When do you know you’ve made it? For Dermot Bannon – Ireland’s best-known architect – that moment came when Room to Improve was likened to another Irish institution.
“It has become part of our Sunday-night traditions in the same way as Glenroe,” says Dermot. “When you hear people saying that, it really gets me. It puts a lump in my throat. Architecture and design is my life, and the fact that the nation are sitting there and enjoying it – that means so much to me.”
After 10 seasons of the popular show, which sees people renovate their homes with the architect’s help, Dermot is practically a national treasure. However, he is quick to downplay his role in its success.
“I can’t understand it myself, it’s just me doing my job,” he says. “I really do think it’s the clients’ journeys, and I think people are really interested in that,” he insists. “It makes it fresh every single time: the fact that we follow a new couple with a new set of problems and a new design – and their reactions are all very different.”

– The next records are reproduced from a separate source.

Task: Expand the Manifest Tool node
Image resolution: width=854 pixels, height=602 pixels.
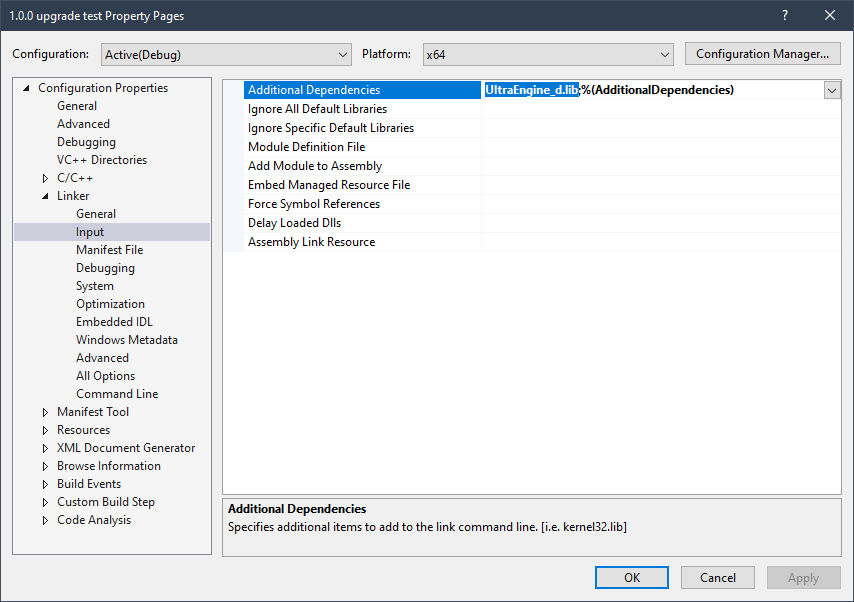Action: tap(45, 412)
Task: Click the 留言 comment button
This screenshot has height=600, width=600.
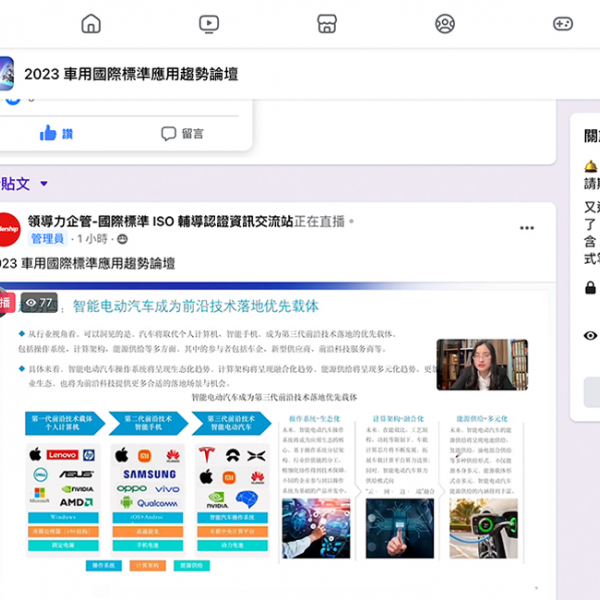Action: [182, 133]
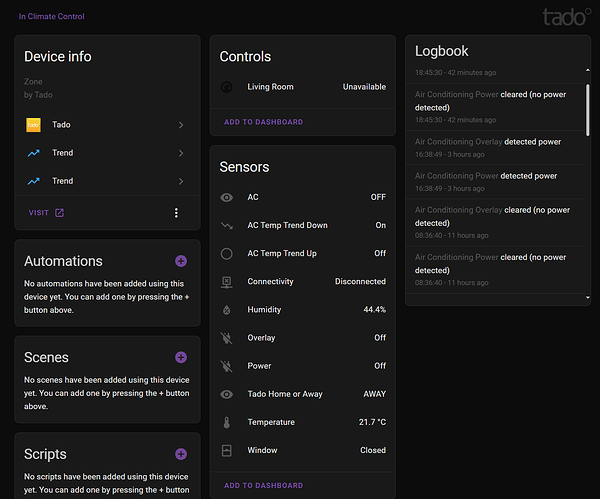Add a new script with plus icon
600x499 pixels.
tap(181, 454)
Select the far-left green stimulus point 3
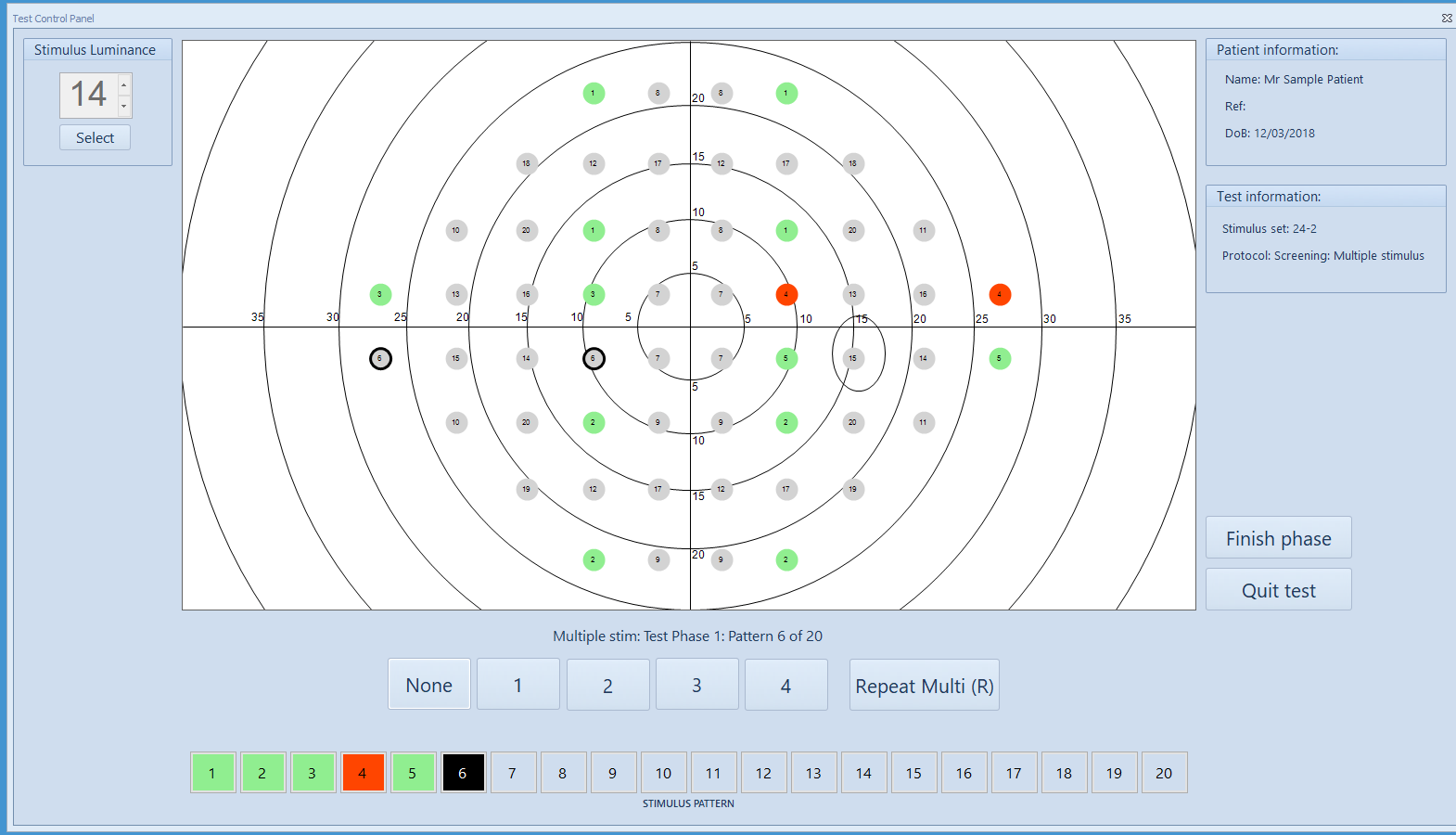The image size is (1456, 835). click(380, 294)
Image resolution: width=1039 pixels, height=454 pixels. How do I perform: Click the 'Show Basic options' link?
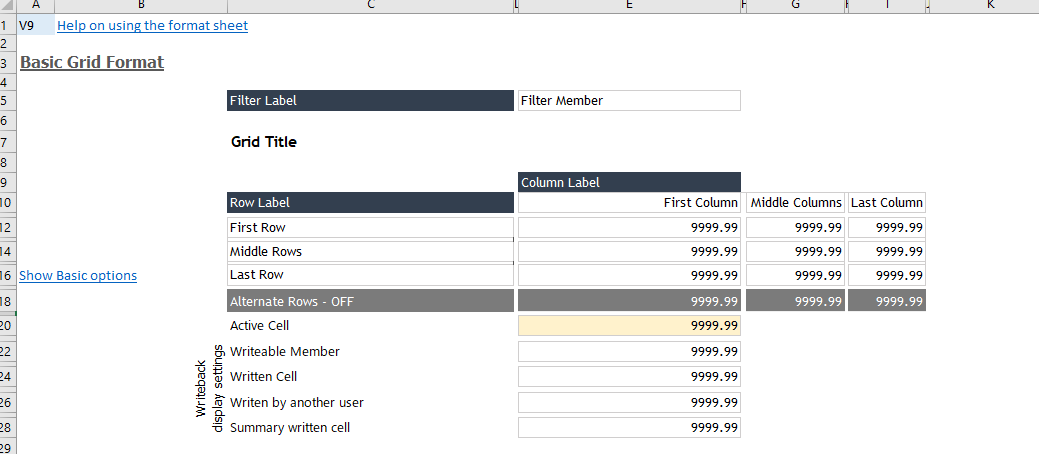pyautogui.click(x=78, y=276)
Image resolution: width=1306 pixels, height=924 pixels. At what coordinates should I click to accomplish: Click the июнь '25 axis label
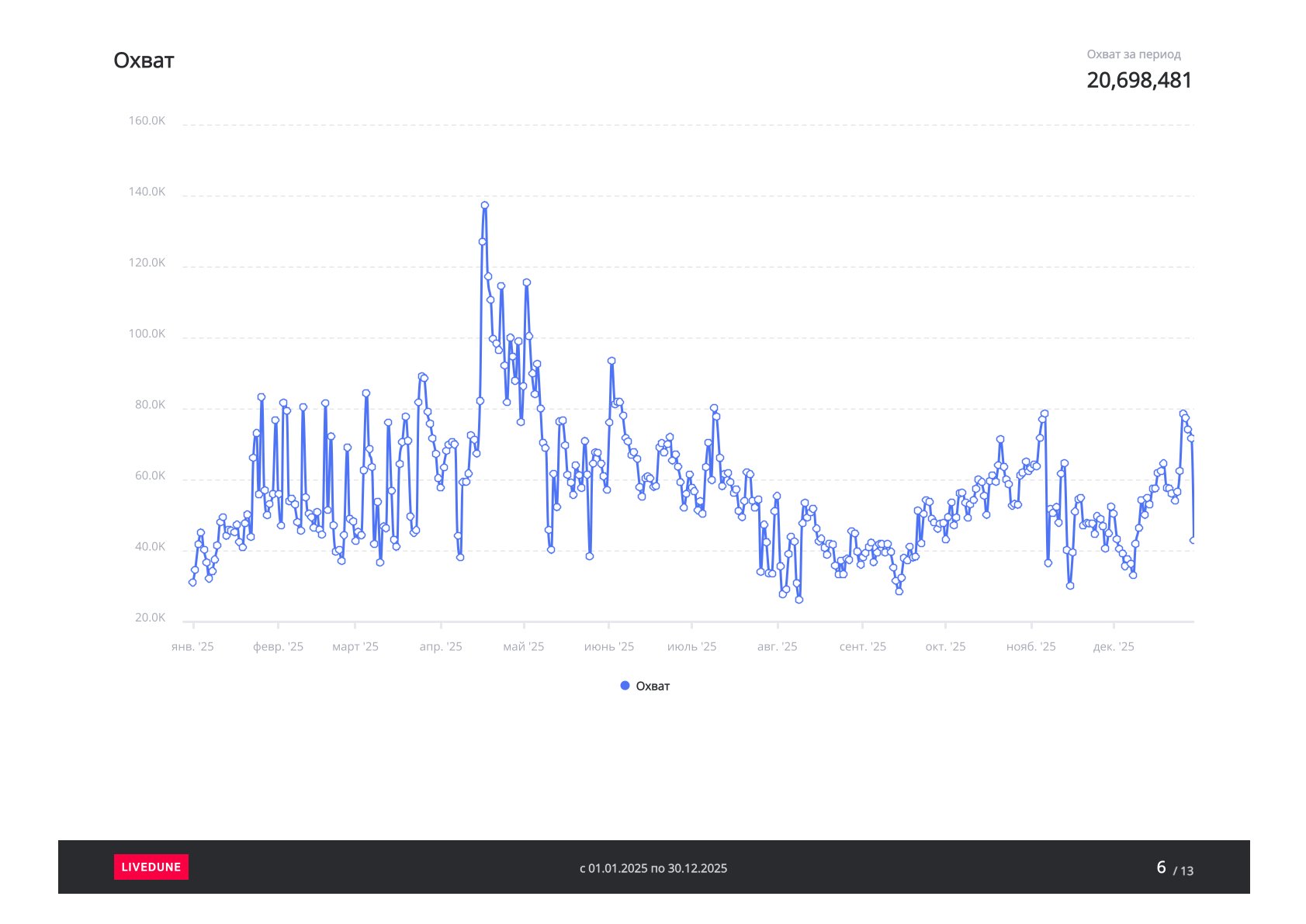click(x=608, y=646)
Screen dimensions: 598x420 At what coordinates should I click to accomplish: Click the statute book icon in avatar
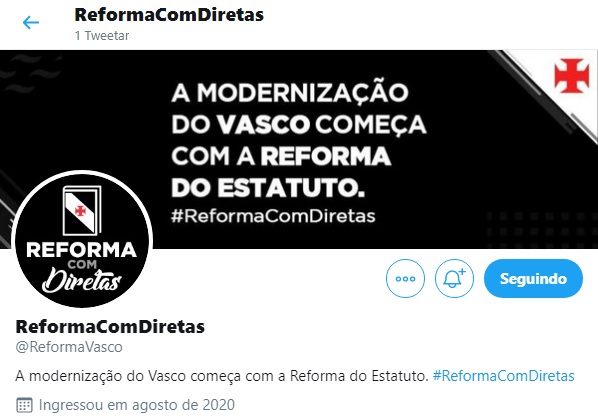(82, 210)
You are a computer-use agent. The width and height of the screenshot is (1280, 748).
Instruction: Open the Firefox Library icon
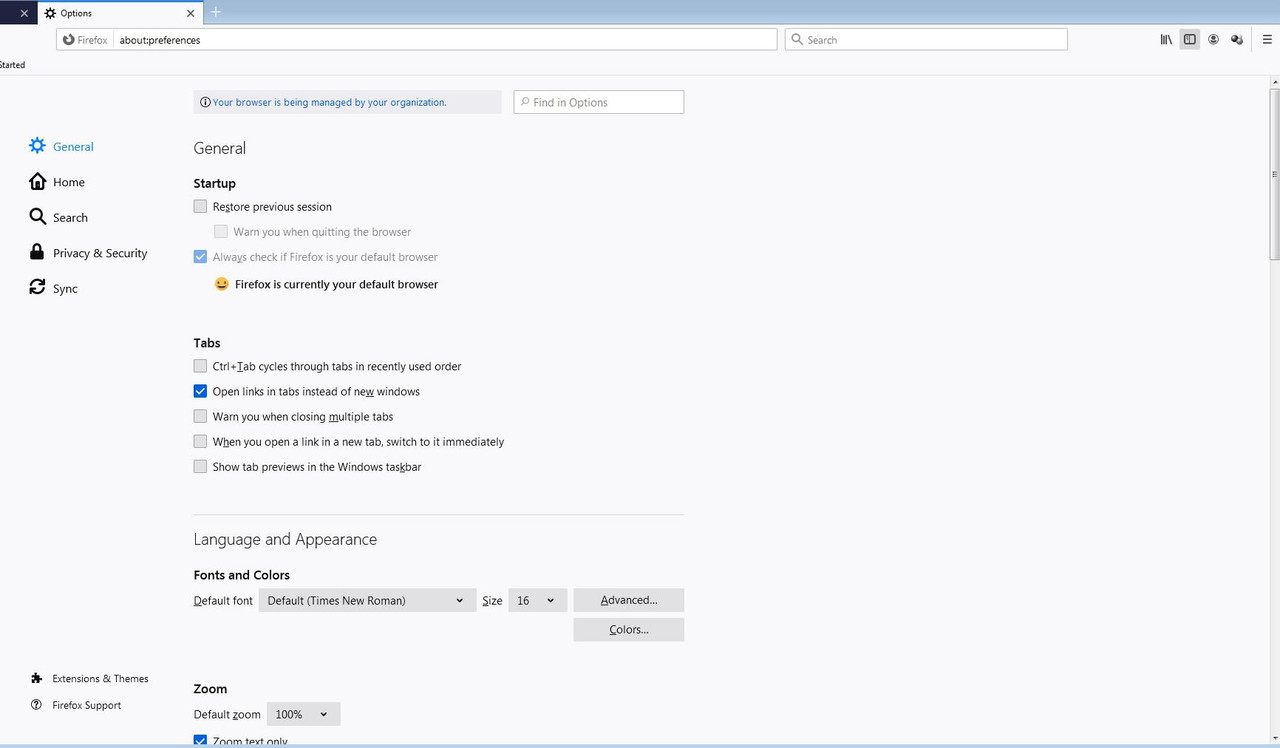tap(1165, 39)
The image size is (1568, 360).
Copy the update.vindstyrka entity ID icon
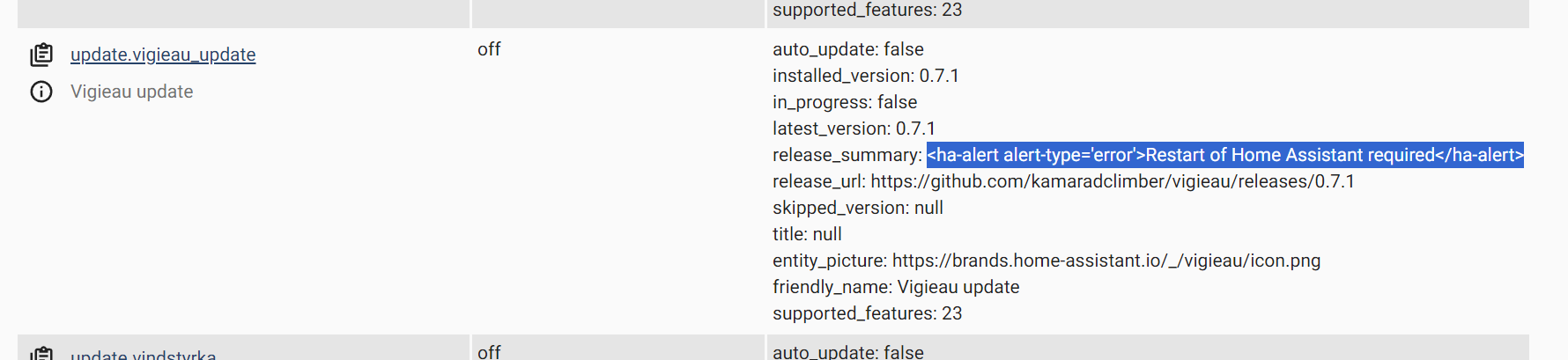click(x=41, y=354)
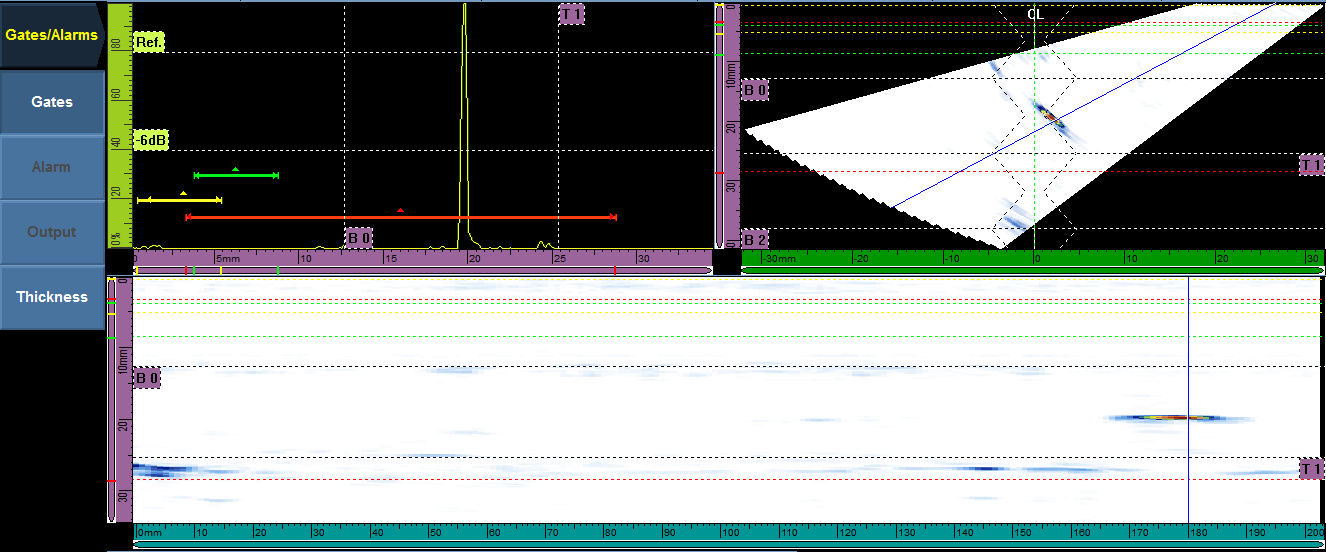Select the Gates submenu button
The width and height of the screenshot is (1326, 552).
point(52,102)
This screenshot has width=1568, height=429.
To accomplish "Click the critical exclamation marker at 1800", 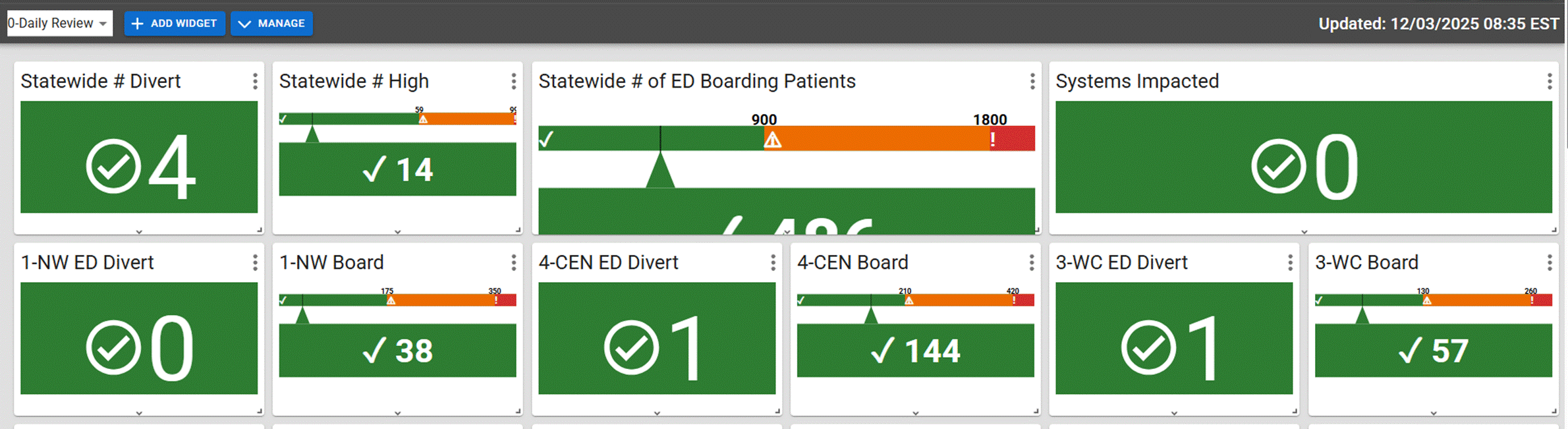I will click(993, 139).
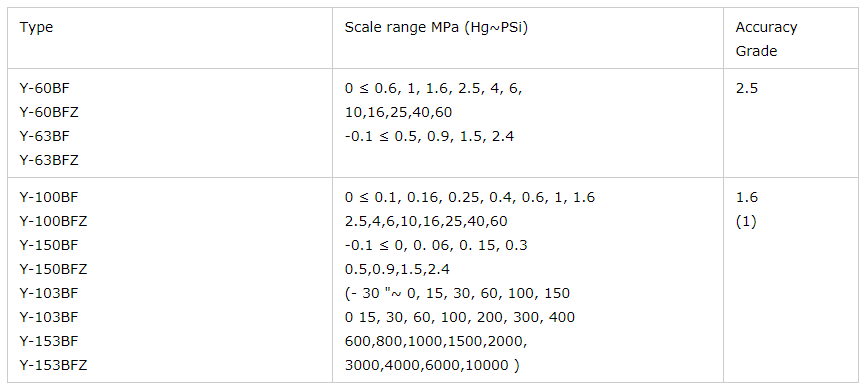
Task: Click the 10,16,25,40,60 range line
Action: pyautogui.click(x=398, y=112)
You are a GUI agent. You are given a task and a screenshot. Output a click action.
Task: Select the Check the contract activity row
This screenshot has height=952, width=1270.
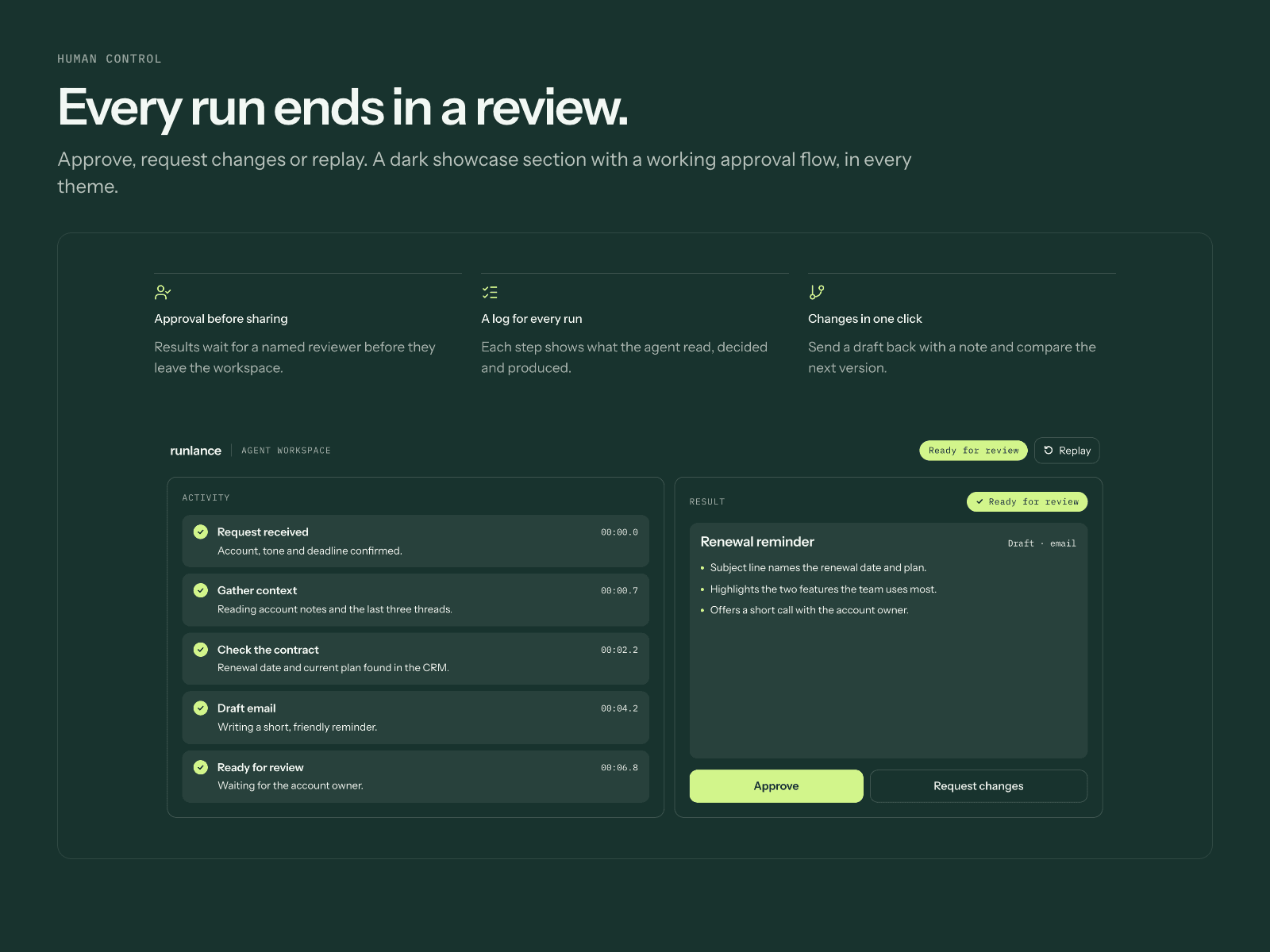[415, 658]
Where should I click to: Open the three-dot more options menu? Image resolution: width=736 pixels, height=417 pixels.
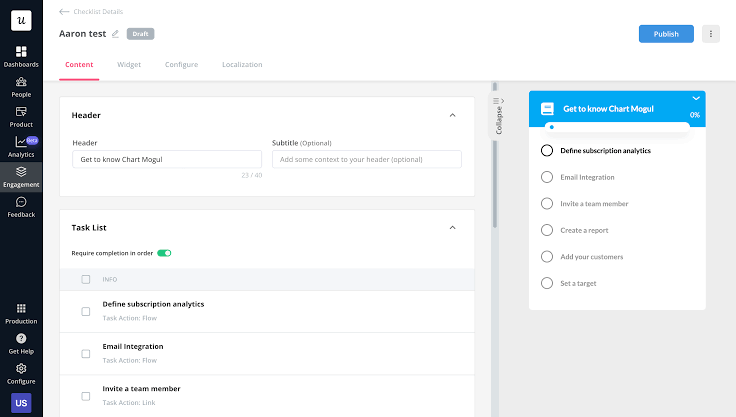(x=711, y=34)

The most recent season had some memorable projects – though, Enda the vegetable farmer from Rush was a standout. “I’ve never had a bromance like I had with Enda. He was just the best company, the most interesting character and the best worker. He was just an inspiration to everybody,” says Dermot.
Tensions run high
However, tensions often run high on the show. How does Dermot cope with the criticism often levelled at him online? “I wasn’t on Twitter until this year, and then I became a bit addicted. Some of the slags I got on it this year were hilarious. You have to see the funny side of it.”
Despite his light-hearted attitude, watching himself back on TV poses difficulty, though his family – wife Louise and three kids – keep him down to earth. “I do that thing where you cover your face with your hands and watch through your fingers. I’m mortified watching myself half of the time,” he laughs. “My family cope by ignoring it completely. I don’t get any airs and graces at home. The kids barely watch the show. I was on the Toy Show last year and I ruined it for them.”
Viewers of Room to Improve are familiar with Dermot’s enthusiasm (as well as the odd strop, and his love of windows and the colour grey) and indeed, he is exactly the same as his on-screen persona: talking a mile a minute and passionate about his work.
“I love when people come up to me (to talk about the show). They are starting to see different things and want different things,” he says. “And the fact that the country has embraced it – we’ll be a better country for it if we can get a few design aesthetics going, we’ll all have better homes and buildings.”
Housing crisis
Design could be a solution to the current housing crisis, says Dermot, who argues that homes and new builds are not fit for purpose.
“This housing crisis is not going to get any better until we come up with a more creative solution to how we live,” he says. “Our cities are still very low-rise, low-density. We need better high-rise apartments and duplexes and green spaces.
“The problem with our cities is we have far too many houses. If we keep building three- or four-bed semis, we’re going to end up with a sea of suburbia all the way down to Portlaoise and Kinnegad, and that’s not what people want. Berlin does it well, Copenhagen does it well. A lot of European cities can live quite collectively. We don’t.
“We have great selling points in this country, but we are not providing housing in the right way for people coming over to this country or young graduates,” he adds.
Farming roots
Dermot’s parents were from rural Ireland, and as a youngster he would spend summers on his mother’s family farm in Wexford, calling it a “slower and easier way of life”, which he sees fading away.
“People are building houses on an acre five miles out from towns. It’s slowly depleting villages. We have to embrace living together a bit more. We don’t put enough weight on the benefits of it. We put the individual ahead of the community,” he says.
Can Dermot see enough being done to help solve the housing problem?
“I don’t see that. I see a lot of talk,” he says. “When I see new projects, it’s more three-bed semis out beyond the M50 in the suburbs.
“That’s not really solving our housing crisis. We’re going back to long commutes and collecting kids when they’re wrecked and there isn’t a quality of life in that.
“There have been a few documentaries on property and how we’re living and a lot of it would break your heart. It’s the youngest, oldest and most vulnerable who are suffering. There is something very wrong with that, and we owe more to people.”
Improving homelessness
To that end, Dermot is involved in the Royal Institute of the Architects of Ireland (RIAI) Simon Open Door campaign, which aims to raise over €100,000 in support of the Simon Communities. Architects nationwide will offer one-hour consultations to the public for a donation of €90 from 13 to 19 May.
“It’s an event I love doing – the benefits of this are huge,” he says. “In an hour you’ll get an awful lot done. There have been times where I’ve actually designed a house in an hour, or I’ve got the concept for it.
“It’s a brilliant initiative, even for somebody who wants to build their own home and needs to pick an architect in their locality.
“Some people think design is elitist or it’s for other people, and when they see it on Room to Improve they realise it’s for everybody.”